KEEPING IT SPECIAL
The biggest challenge facing the NHL going forward is what to do for an encore while maintaining the uniqueness that has been part of its tremendous success.
Once coy about whether there would even be regular outdoor game, the league is no longer shy about its plans, having already confirmed next year's Classic for Washington.
"They've been fun and successful and for the NHL to inject some fun into the sport and take it to a wider group of fans is almost priceless," Robert Boland, chair of sports management at New York University's Tisch Center told Reuters. "To some degree the Winter Classic games are ways to move fans from the more casual to more avid.
"The more you hold the less significant these events are and there is always a fine line that has to be walked.
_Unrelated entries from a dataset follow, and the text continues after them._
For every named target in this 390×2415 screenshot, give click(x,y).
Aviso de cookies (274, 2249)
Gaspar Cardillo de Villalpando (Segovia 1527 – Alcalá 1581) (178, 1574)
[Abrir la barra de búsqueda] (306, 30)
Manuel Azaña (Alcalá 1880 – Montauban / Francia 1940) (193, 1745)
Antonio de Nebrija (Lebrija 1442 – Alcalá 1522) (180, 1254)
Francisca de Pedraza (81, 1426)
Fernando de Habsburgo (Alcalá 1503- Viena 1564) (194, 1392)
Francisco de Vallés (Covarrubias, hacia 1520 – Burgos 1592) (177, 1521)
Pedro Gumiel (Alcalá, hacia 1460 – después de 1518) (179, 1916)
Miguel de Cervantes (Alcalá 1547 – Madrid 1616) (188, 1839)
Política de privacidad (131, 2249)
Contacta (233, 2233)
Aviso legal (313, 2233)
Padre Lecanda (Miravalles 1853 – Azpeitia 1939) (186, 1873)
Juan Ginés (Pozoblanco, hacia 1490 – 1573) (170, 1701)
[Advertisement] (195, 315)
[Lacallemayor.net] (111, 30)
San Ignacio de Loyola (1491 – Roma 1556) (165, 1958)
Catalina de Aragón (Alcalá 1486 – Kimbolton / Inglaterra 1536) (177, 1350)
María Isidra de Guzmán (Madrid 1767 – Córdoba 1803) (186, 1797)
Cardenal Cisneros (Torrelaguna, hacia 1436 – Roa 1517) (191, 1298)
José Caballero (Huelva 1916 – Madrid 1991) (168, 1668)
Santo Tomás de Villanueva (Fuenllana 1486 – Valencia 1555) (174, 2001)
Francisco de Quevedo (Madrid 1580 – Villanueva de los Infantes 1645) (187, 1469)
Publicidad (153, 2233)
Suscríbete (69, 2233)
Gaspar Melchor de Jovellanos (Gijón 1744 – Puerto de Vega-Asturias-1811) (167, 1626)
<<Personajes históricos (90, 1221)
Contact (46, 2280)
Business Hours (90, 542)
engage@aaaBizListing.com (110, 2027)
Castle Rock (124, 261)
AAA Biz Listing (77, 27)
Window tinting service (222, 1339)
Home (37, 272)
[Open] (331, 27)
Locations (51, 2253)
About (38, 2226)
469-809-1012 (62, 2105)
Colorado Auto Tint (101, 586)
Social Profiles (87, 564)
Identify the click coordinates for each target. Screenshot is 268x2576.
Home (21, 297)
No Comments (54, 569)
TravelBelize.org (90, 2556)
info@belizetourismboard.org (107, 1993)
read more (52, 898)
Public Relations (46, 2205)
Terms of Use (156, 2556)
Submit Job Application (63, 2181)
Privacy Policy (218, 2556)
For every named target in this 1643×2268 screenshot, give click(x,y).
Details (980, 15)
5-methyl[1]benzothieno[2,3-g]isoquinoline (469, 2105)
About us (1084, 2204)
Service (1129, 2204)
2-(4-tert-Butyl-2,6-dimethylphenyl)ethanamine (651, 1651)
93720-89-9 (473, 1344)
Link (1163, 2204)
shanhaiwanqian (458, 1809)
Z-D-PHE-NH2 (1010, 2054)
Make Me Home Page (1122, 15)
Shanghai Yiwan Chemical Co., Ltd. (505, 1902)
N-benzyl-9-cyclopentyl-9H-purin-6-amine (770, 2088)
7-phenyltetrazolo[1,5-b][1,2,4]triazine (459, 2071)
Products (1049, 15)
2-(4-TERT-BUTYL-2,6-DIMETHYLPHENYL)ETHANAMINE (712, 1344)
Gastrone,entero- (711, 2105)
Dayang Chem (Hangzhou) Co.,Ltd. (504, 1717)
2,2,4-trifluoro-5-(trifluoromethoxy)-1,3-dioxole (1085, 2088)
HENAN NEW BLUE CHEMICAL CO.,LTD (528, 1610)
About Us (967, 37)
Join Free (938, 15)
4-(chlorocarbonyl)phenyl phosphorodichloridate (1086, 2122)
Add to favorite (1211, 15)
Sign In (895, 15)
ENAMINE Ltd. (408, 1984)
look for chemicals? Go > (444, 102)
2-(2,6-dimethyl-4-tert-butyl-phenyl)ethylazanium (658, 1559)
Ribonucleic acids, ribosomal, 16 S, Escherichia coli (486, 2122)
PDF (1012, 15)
"The NHL does have to make sure that these events have an exclusivity about them."
With the staging of each outdoor game the NHL has raised the bar.
The first was played in 2008 in Buffalo in a Christmas card setting with the Pittsburgh Penguins' Sidney Crosby netting the overtime winner as a steady snow fell, covering the soldout crowd at Ralph Wilson Stadium with a white frosting.
The next two editions melded baseball and hockey tradition with the NHL staging the extravaganza in two of America's most iconic sporting shrines, Chicago's Wrigley Field and Boston's Fenway Park.
The NHL's two biggest names, Crosby and the Washington Capitals' Alexander Ovechkin, faced off in 2011 while the New York Rangers and Philadelphia Flyers took their rivalry outdoors in 2012.
NHL chief operating officer John Collins, the mastermind and driving force behind the outdoor explosion, made it clear the Winter Classic is now a league fixture but was non-committal on the number of outdoor games that would be played each season in the future.
"I suspect the fact that this is all happening in the Olympic year is some reasoning behind the strategy that they are employing," said Swangard. "I would be concerned if the six-pack model would be the every-year reality of a game that I think carries some uniqueness by its scarcity.
"The core fan base does need to expand, it is becoming increasingly competitive in the market place in a lot of NHL cities and these non-traditional ways that you can expose someone to the sport is a key part of the acquisition strategy.